Today’s raw disappointment is brought to you by Laurent Cantet’s representation of Joyce Carol Oates’ novel Foxfire : Confessions of a Girl Gang. Centred around a group of rebellious fifteen year-old girls in suburban northern New York who start off calling out all of the disgusting perverts in their neighbourhood and then somehow find themselves luring men into places where they can rob them. Shit gets really fucked up along the line and you never really know why. Whether that is intentional or not I wouldn’t be able to tell you. Cantet previously directed The Class (2008) which was apparently awesome since it won the Palme d’Or at Cannes but I find it hard to believe since this is, to put it frankly, a pile of wishy-washy drivel. I guess we all have our off days though… am I right?!

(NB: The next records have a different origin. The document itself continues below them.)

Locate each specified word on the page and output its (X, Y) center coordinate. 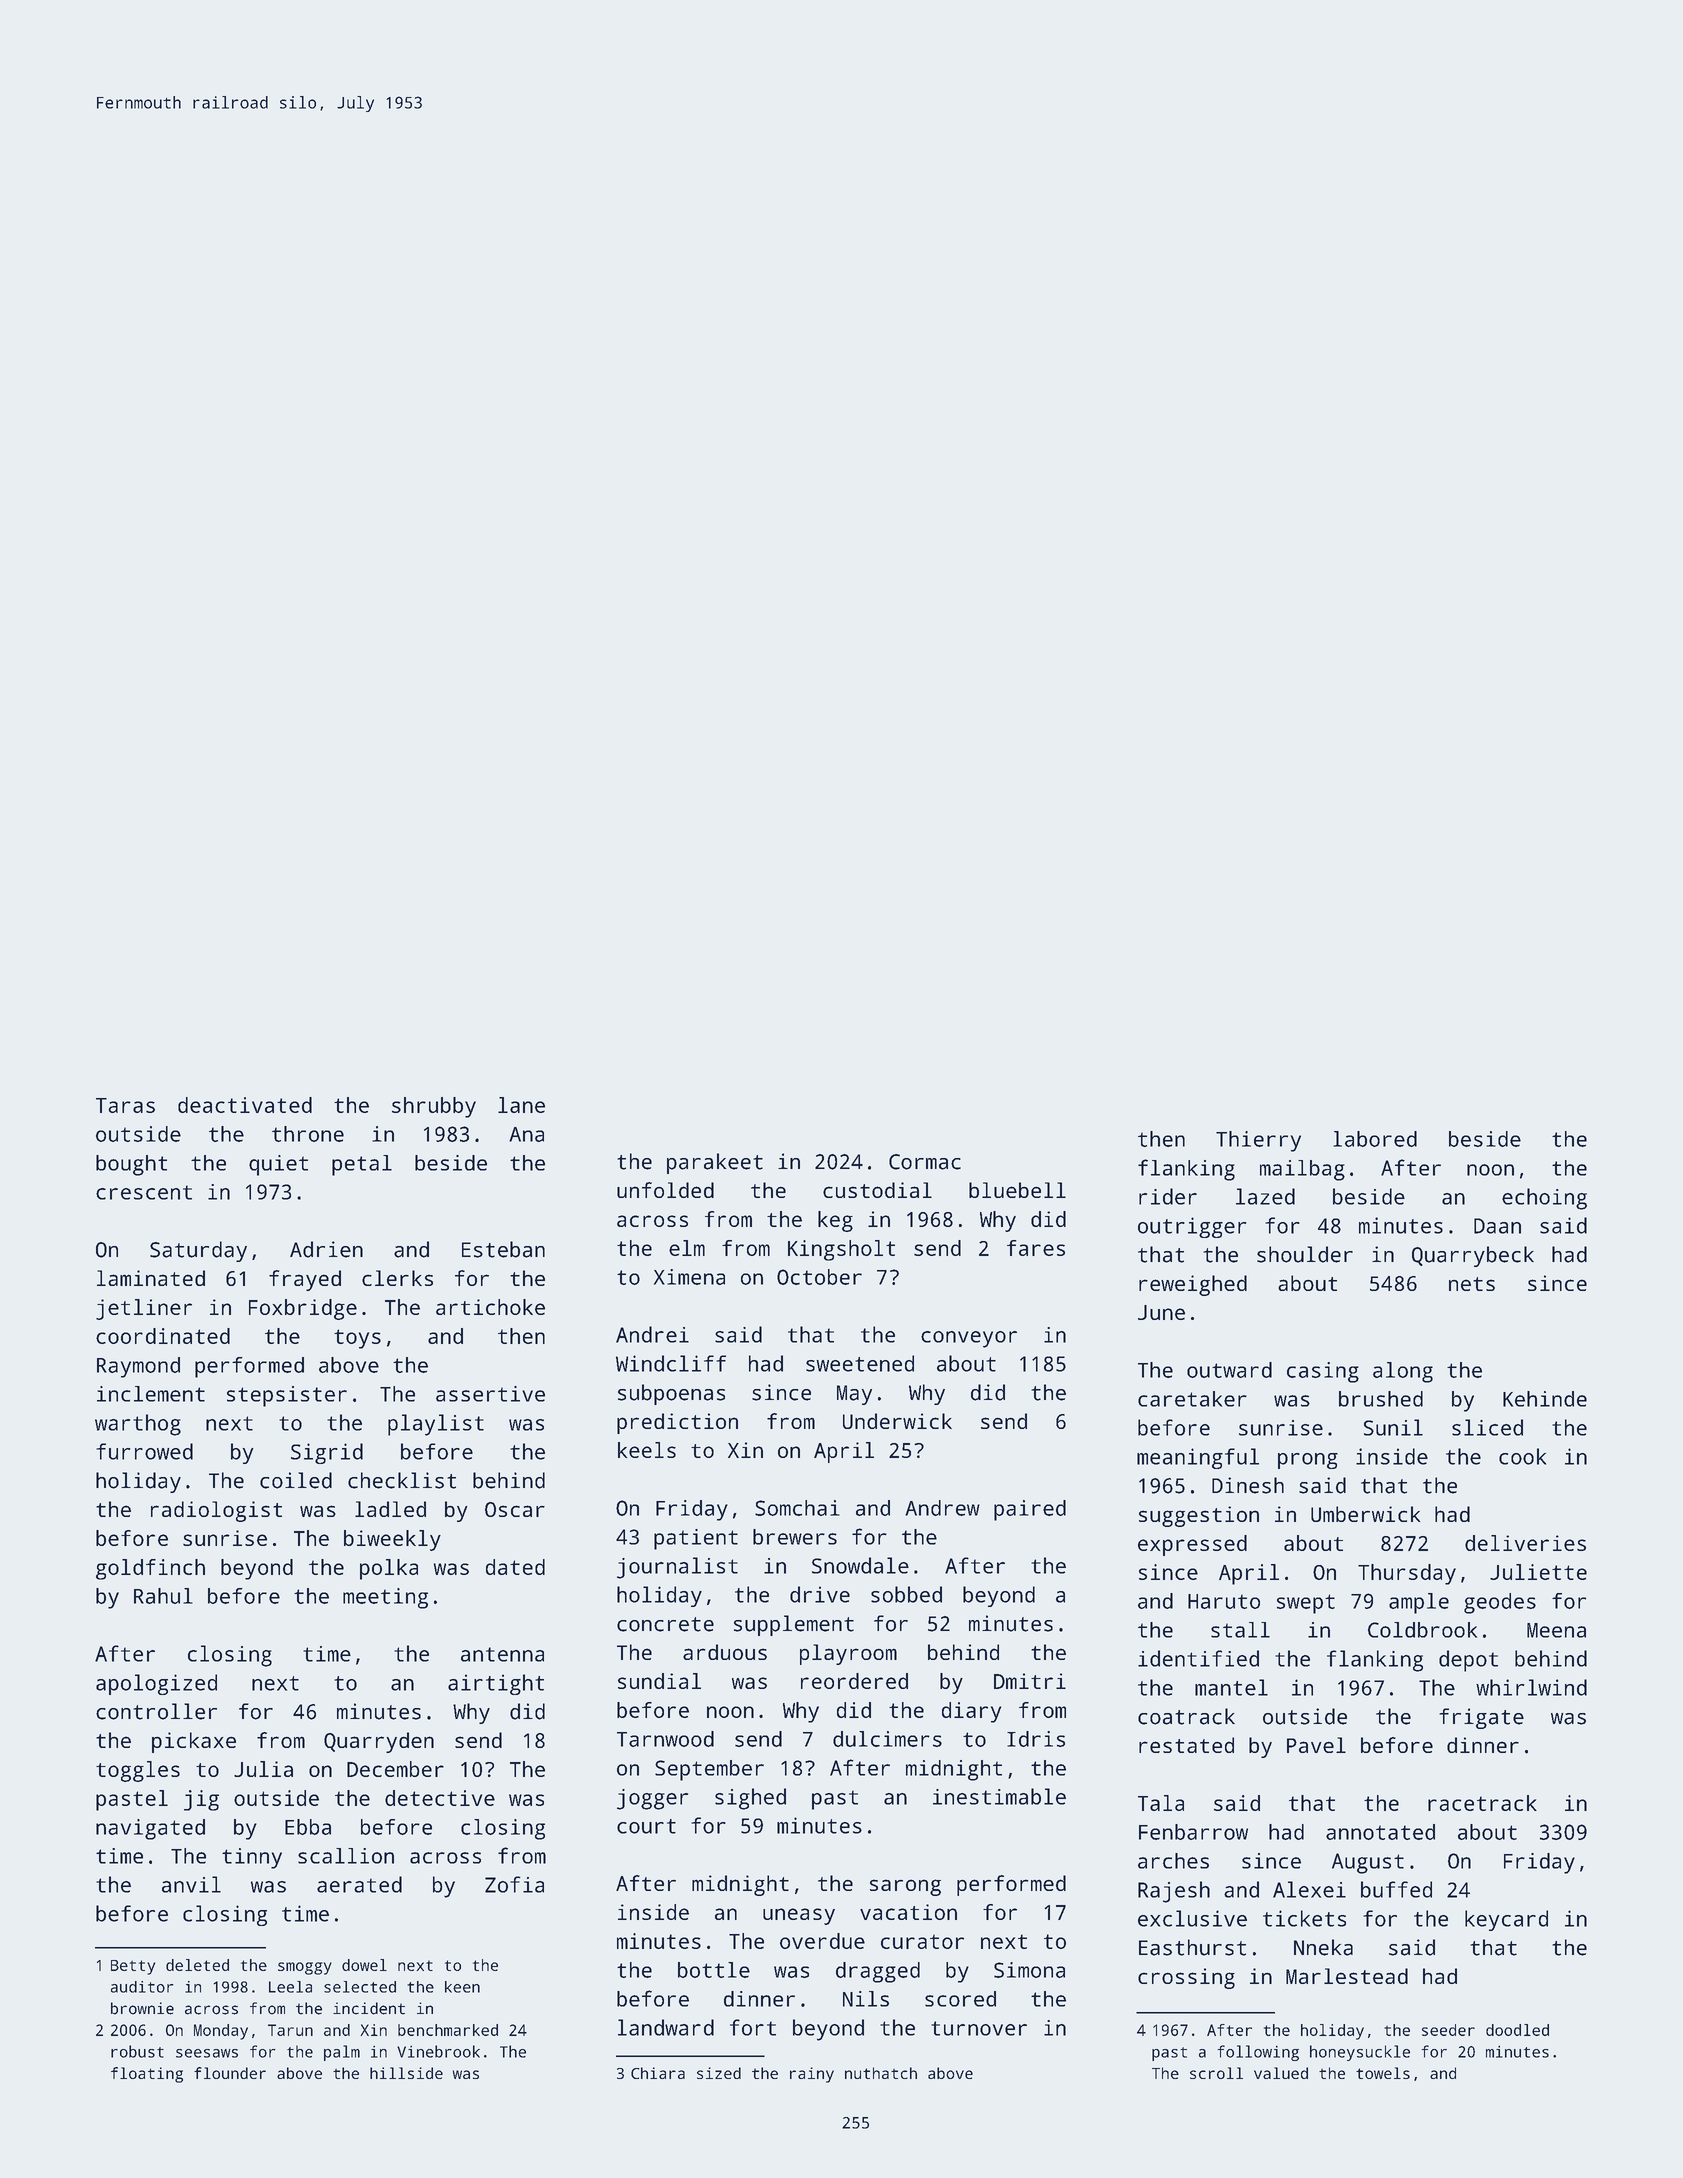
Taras (125, 1105)
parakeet (715, 1163)
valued (1281, 2073)
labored (1375, 1139)
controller (156, 1711)
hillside (406, 2073)
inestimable (999, 1796)
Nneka (1323, 1947)
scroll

I think the weakest part of the film is the representation of the relationship between all of the girls. Which is pretty g-darn detrimental to the film considering it’s basically an overdramatic exploration of the ideas of rebellion and sisterhood. I felt no sense of sisterhood at all; only the way a middle-aged man imagines teenaged girls to behave. Friendship that is supposed to be that strong cannot simply be expressed through a montage of painting walls or forced girlish squealing as they pour alcohol over their freshly self-made tattoos. The characters are shoved into tightly sealed boxes of feminine stereotypes: the brazen rebellious leader (preferred sexuality: asexual or lesbian plz), the insecure brain on legs, the “I’M FAT AND ANGRY” one, the promiscuous vixen who just wants boiz, the pretty bait, and the one who is so boring I can’t even be bothered thinking of a label (ie is there purely for these other tools to interact with on occasion). It’s especially disappointing when it’s so blatantly obvious how great this film could have been. I didn’t care about any of these girls, because Cantet never gave me a genuine reason to. I felt protective over my femininity when these girls were threatened, but they seemed more like personifications of the cautionary tales you tell girls in high school than any three-dimensional human being that Cantet may have been hoping to achieve.

For me, this is one of those times where I think “gee, I wonder what this film would have been like if it had been directed by someone else”. And yes, in this case, I do wholeheartedly believe that this film would have been better if it were directed by a woman. Just like I would never attempt to direct Stand By Me, because I have no idea of what it’s like to be a pre-pubescent boy. Also I’m pretty sure someone has already directed it.

Anyway, I’m off to lure a man into an alleyway so me and my friends can beat him up and steal all of his money, because SISTERHOOD.